- Born: Dean Stockton
- Website: www.dface.co.uk

= D*Face =

British street artist

Dean Stockton, better known by his alias D*Face, is an English multimedia street artist who uses spray paint, stickers, posters, and stencils.

D*Face grew up in London and had a childhood interest in graffiti in drawing. He credits this to Henry Chalfant's coverage of subway graffiti in New York City in Spraycan and Subway Art, later as a teenager skateboarding and in particular Thrasher magazine's coverage of skateboard deck graphics led his interest in stickers and the DIY mentality associated with skate and punk fanzines.

He attended an illustration and design course and worked as a freelance illustrator/designer whilst honing his street work. Influences included Shepard Fairey's "Obey Giant" art campaign, Jim Philips, hip hop, punk music, and popular animated cartoons.

He held his first major London solo exhibition, Death & Glory, at the Stolenspace gallery, which sold out in October 2006. Since then, his exhibitions have included a solo show, Eyecons, at O Contemporary in Brighton in March 2007, again a sell out show. This featured new paintings, an installation and two prints — of Kurt "Kant Complain" and Cli-Che.

D*Face was the owner and curator for the Outside Institute, London's first contemporary art gallery to focus on street art. In 2005 the Outside Institute moved and re-branded to become the Stolen Space Gallery. In 2010, he collaborated with Christina Aguilera, on her album cover of Bionic. In October 2013 D*Face took part in Art Wars at the Saatchi Gallery curated by Ben Moore. The artist was issued with a stormtrooper helmet, which he transformed into a work of art. Proceeds went to the Missing Tom Fund set up by Ben Moore to find his brother Tom who has been missing for over ten years. The work was also shown on the Regents Park platform as part of Art Below Regents Park.

He participated in the 2015 edition of All City Canvas Global Series, with a mural on the façade of the Hotel Lisboa in the Colonia Roma. This project was part of the artistic activities of the Dual Year Mexico - United Kingdom.

D*Face's most recent projects was doing the cover art for the Blink-182 album California, which was released on 1 July 2016. He also designed David Beckham’s Scotch whisky brand, Haig Club, limited edition artist whiskey bottle.
He designed jewelry in collaboration with the Spanish Jewelry Suárez.

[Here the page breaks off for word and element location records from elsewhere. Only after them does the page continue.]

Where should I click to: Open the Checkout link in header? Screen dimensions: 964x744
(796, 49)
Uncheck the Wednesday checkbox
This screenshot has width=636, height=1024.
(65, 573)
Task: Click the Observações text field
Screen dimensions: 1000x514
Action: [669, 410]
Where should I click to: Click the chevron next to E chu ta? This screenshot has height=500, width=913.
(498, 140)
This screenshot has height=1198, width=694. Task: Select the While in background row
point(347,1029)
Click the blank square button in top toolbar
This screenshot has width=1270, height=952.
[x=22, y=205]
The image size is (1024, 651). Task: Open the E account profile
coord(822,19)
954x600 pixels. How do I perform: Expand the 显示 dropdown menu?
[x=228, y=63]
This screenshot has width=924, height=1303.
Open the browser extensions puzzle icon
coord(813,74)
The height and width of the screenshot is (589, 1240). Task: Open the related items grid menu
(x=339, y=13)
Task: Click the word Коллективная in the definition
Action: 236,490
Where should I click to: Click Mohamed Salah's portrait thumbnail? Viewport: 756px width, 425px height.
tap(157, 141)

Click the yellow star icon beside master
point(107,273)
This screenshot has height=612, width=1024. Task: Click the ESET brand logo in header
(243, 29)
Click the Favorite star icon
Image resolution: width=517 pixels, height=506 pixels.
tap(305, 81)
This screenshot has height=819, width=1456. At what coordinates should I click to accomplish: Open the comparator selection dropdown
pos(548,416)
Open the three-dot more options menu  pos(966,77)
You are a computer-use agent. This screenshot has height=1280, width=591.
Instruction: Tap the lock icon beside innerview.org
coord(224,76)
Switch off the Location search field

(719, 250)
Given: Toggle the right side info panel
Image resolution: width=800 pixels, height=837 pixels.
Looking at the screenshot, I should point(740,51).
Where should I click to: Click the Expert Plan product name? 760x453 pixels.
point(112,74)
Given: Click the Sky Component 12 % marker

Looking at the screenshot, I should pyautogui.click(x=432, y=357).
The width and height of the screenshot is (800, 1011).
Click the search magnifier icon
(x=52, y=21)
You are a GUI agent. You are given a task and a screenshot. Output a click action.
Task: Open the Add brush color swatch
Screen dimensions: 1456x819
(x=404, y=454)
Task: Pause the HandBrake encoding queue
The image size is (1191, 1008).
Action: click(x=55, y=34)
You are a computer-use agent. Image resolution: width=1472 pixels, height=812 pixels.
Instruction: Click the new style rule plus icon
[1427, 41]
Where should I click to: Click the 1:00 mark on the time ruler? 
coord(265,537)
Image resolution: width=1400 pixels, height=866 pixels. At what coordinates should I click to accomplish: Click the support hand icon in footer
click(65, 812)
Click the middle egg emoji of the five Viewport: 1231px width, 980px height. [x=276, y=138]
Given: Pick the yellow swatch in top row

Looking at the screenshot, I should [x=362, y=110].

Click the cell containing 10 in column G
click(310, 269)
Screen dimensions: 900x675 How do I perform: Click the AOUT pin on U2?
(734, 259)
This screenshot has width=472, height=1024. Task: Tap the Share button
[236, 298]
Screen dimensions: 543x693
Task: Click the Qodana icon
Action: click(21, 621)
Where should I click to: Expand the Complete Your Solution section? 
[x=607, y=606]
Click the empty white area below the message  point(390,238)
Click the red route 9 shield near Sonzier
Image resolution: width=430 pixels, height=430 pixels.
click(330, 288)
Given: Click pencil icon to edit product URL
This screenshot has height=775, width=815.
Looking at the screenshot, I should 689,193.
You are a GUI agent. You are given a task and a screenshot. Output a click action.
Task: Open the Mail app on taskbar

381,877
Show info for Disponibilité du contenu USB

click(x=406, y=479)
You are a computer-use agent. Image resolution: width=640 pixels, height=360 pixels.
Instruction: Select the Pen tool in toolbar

In 2024, D*Face collaborated with the newly launched art'otel London Hoxton, a hotel known for its strong emphasis on blending hospitality with contemporary art. As part of this partnership, D*Face infused his vibrant and rebellious street art style into various spaces throughout the hotel, creating bespoke murals, sculptures, and installations. The hotel, located in London’s creative hub of Hoxton, positions itself as a cultural landmark where art takes centre stage, with D*Face’s work playing a key role in shaping its distinct artistic identity and offering guests an immersive visual experience.